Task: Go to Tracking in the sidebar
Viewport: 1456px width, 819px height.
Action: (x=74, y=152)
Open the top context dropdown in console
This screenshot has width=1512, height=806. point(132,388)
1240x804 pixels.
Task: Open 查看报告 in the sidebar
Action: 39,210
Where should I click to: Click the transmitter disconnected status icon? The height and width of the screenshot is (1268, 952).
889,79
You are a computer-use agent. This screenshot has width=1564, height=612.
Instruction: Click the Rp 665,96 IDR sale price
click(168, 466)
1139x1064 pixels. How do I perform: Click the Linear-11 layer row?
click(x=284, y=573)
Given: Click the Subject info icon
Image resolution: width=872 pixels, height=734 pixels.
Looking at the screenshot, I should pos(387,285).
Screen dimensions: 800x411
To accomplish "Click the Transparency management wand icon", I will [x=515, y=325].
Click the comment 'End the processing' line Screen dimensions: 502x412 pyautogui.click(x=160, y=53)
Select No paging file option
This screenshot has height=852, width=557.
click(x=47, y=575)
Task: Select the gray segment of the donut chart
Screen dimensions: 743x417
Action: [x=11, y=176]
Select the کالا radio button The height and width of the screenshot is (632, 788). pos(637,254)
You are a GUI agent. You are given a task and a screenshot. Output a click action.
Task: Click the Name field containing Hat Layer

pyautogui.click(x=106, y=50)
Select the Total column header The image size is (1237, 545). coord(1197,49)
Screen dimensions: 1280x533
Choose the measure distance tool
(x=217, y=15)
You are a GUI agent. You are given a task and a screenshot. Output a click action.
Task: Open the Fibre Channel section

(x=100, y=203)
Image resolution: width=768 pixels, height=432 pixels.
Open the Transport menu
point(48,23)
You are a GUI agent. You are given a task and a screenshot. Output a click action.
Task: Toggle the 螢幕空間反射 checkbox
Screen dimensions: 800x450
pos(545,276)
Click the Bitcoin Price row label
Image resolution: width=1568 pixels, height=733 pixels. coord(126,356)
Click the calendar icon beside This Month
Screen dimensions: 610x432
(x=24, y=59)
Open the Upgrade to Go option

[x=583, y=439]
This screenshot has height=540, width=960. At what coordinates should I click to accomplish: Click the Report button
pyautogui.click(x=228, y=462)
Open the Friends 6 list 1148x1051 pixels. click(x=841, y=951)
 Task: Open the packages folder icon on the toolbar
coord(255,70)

[Task directions]:
Only the line containing "Select the Total" and the lines after it, through the end of the data, should be copied, exactly as they are.

[Exercise response]:
Select the Total column header The image size is (1237, 545). coord(1197,49)
Screen dimensions: 1280x533
Choose the measure distance tool
(x=217, y=15)
You are a GUI agent. You are given a task and a screenshot. Output a click action.
Task: Open the Fibre Channel section

(x=100, y=203)
Image resolution: width=768 pixels, height=432 pixels.
Open the Transport menu
point(48,23)
You are a GUI agent. You are given a task and a screenshot. Output a click action.
Task: Toggle the 螢幕空間反射 checkbox
Screen dimensions: 800x450
pos(545,276)
Click the Bitcoin Price row label
Image resolution: width=1568 pixels, height=733 pixels. coord(126,356)
Click the calendar icon beside This Month
Screen dimensions: 610x432
(x=24, y=59)
Open the Upgrade to Go option

[x=583, y=439]
This screenshot has height=540, width=960. At what coordinates should I click to accomplish: Click the Report button
pyautogui.click(x=228, y=462)
Open the Friends 6 list 1148x1051 pixels. click(x=841, y=951)
 Task: Open the packages folder icon on the toolbar
coord(255,70)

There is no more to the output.